Sonay, Selma, Ece, Nur et Lale voient leur vie chamboulée; enfermées dans la maison familiale qui se transforme progressivement en prison, elles sont obligées de s’occuper à des tâches ménagères, de recevoir les futurs mariés venus avec leurs parents. Et l’école n’est plus qu’un souvenir. Mais, animées par un même désir de liberté, les cinq sœurs détournent les limites qui leur sont imposées. Leur chevelure que la caméra ne cesse de filmer, au plus près de la lumière, évoque le titre même du film et sa portée symbolique, ce célèbre cheval sauvage qu’est le mustang avec sa crinière indomptable.
Indomptables, en effet, ces jeunes filles turques auxquelles la jeune réalisatrice a voulu rendre hommage. Selon le site AlloCiné, le film est partiellement autobiographique, mais contrairement aux faits réels, les personnages se rebellent après avoir été brutalement réprimandés, alors que pour elle, le processus de rébellion a été beaucoup plus laborieux.

 

Une prison et la liberté
Au-delà de la lumineuse réalisation, Mustang se distingue par le jeu de ses jeunes héroïnes, des inconnues à l’écran. Toujours selon AlloCiné, pour dénicher ses interprètes, l’équipe du film a diffusé une annonce et auditionné des centaines d’adolescentes en l’espace de neuf mois, que ce soit en Turquie ou en France. Il fallait que la fratrie soit très organique, que les filles se ressemblent, puissent se répondre, se compléter, se comprendre… Deniz Gamze Ergüven a essayé plusieurs combinaisons et une fois que les cinq réunies, ce fut le déclic. Un déclic tellement visible à l’écran que le spectateur a peur de briser cette synergie, de devenir par là, par son voyeurisme, par son impuissance, un facteur conciliant de cette société étouffante qui cherche à détruire cette fratrie féminine et sensuelle. Qui y parvient, mais sans vraiment réussir à le faire.

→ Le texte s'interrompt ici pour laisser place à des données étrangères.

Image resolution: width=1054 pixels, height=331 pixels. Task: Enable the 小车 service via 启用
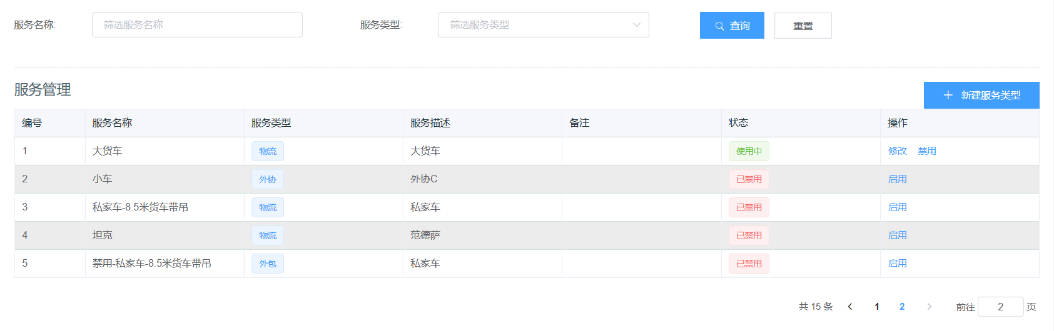pos(897,179)
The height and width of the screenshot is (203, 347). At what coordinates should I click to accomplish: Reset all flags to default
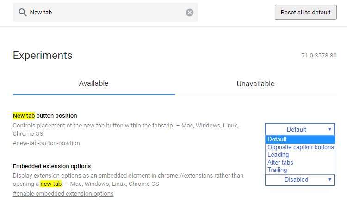tap(306, 13)
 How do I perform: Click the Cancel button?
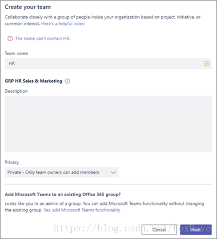coord(159,230)
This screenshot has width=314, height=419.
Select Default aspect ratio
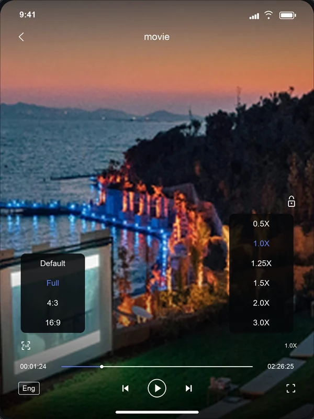point(53,263)
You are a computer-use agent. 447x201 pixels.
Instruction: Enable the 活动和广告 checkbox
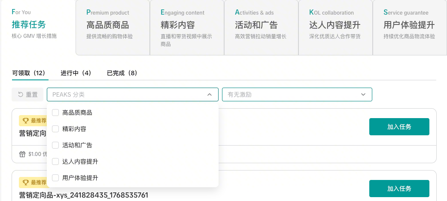(x=55, y=145)

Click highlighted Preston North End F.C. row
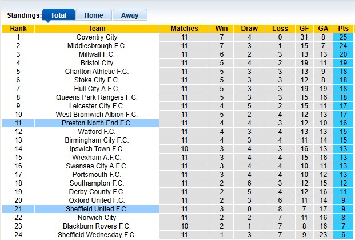click(x=97, y=123)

«Ces héroïnes ont beau être victimes, elles ne se comportent jamais comme telles», écrit Télérama. Un parti pris qui fait toute la force du film et aiguise la colère, et même l’envie, du spectateur. Pas de lamentations, mais de l’action. Et le salut ne peut être que par l’éducation, la perche finale que tend Mustang, une victoire de l’esprit en soi. Selon la réalisatrice «la déscolarisation des filles et la réaction que cela suscite chez elles ont, l’air de rien, un impact déterminant sur l’histoire. Mais je n’approche pas les choses de manière militante. On ne fait pas un film comme un discours politique, ajoute-t-elle. «Le film exprime les choses de manière beaucoup plus sensible et puissante que je ne pourrais le faire». Dans la dernière scène, en effet, tout est dit, là, dans le silence, où ne pointent que quelques mots, que quelques gestes de tendresse et d’affirmation et la promesse d’une liberté retrouvée à travers l’éducation.